Exercise objective:
Return everything from "I told him that I" down to "attached to leave." in the passage about therapy below, copied word for word.

Document segment:

*** Block opens ***

I think some of it has to do with the ongoing election stress, some of it is just general goal entropy (I started a few projects around the same time, and the newness/excitement is starting to wear off), and some of it has to do with the fact that T and I had a serious conversation yesterday about whether I should keep working with him.

I told him that I feel like I need to be working with someone who is more nurturing, that his hard-driving intellectual approach is too damn difficult. I brought up Kohut since that's who we were reading in my fellowship last week--"man can no more survive psychologically in a psychological milieu that does not respond empathetically to him, than he can survive physically in an atmosphere that contains no oxygen." I told him that therapy with him feels like I am gasping for air. I also told him that while I feel like his therapeutic approach may very well be wrong for me, I fear that I am too attached to leave.

*** Block closes ***

Records shown:
*** Block opens ***

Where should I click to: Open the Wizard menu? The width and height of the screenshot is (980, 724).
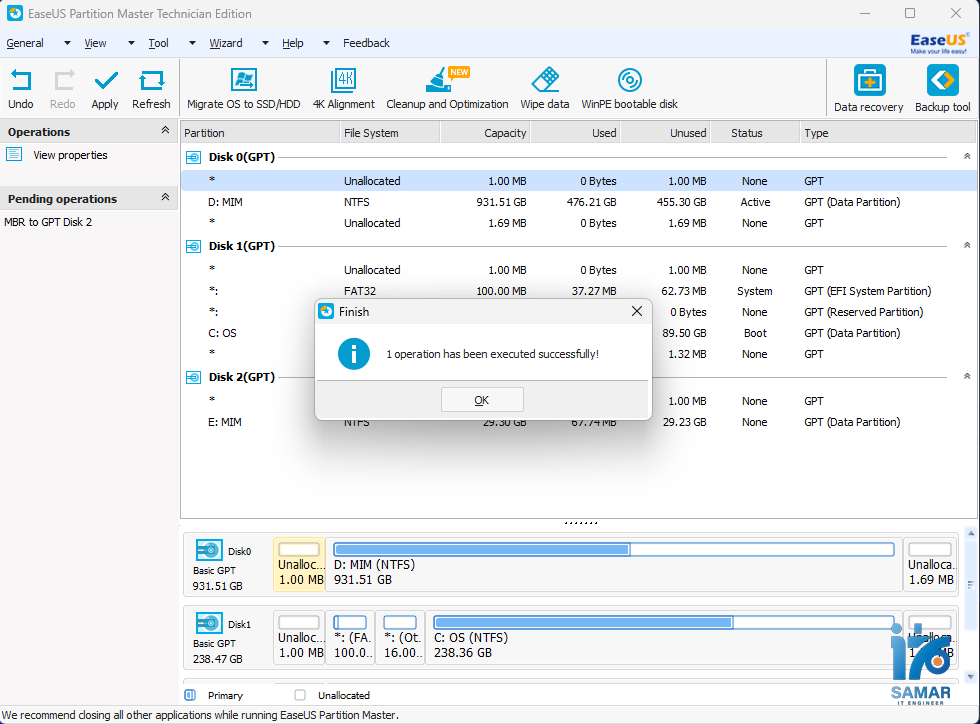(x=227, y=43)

*** Block closes ***
*** Block opens ***

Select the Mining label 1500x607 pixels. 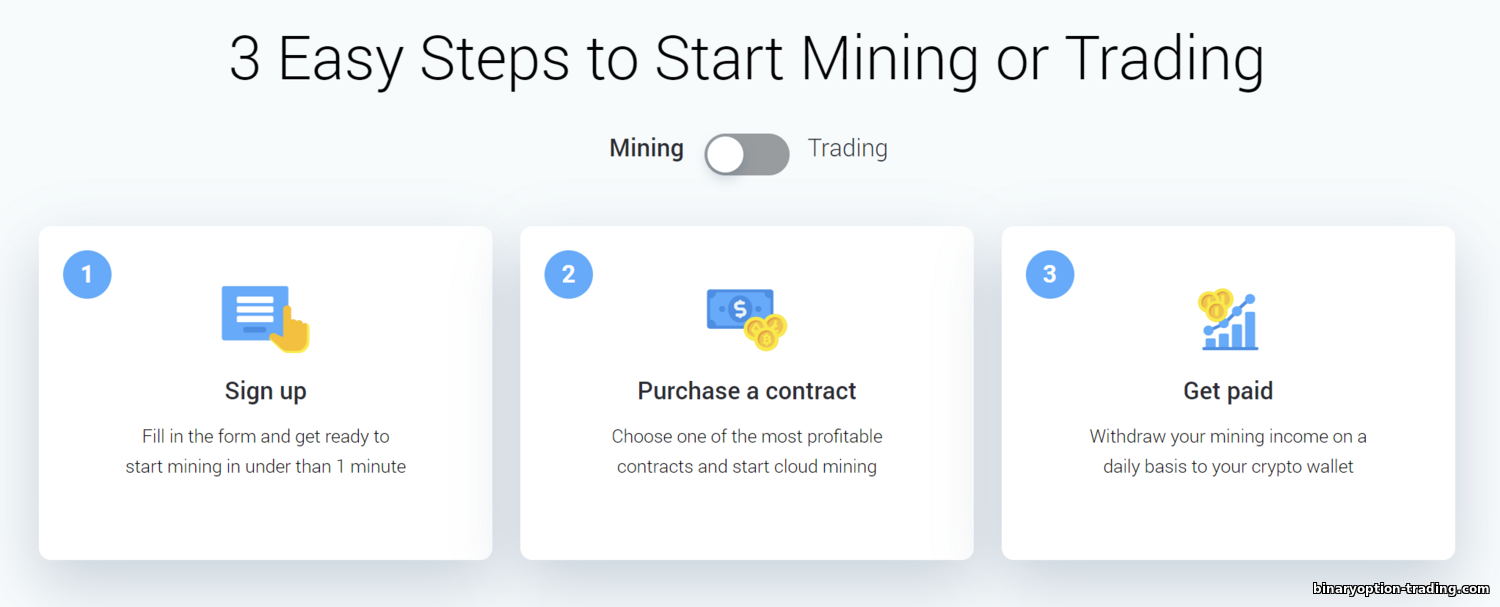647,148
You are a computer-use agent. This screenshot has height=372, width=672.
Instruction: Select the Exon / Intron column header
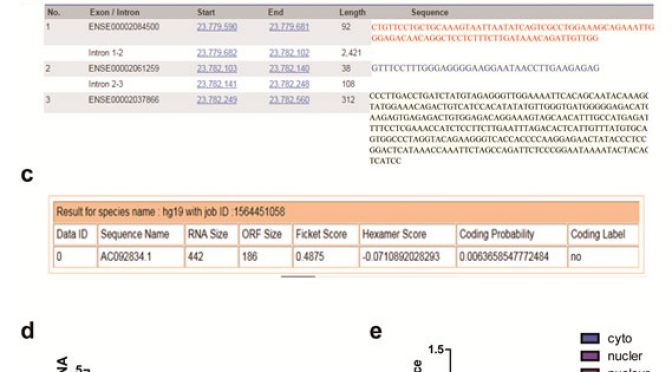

*** Block closes ***

Task output:
I told him that I feel like I need to be working with someone who is more nurturing, that his hard-driving intellectual approach is too damn difficult. I brought up Kohut since that's who we were reading in my fellowship last week--"man can no more survive psychologically in a psychological milieu that does not respond empathetically to him, than he can survive physically in an atmosphere that contains no oxygen." I told him that therapy with him feels like I am gasping for air. I also told him that while I feel like his therapeutic approach may very well be wrong for me, I fear that I am too attached to leave.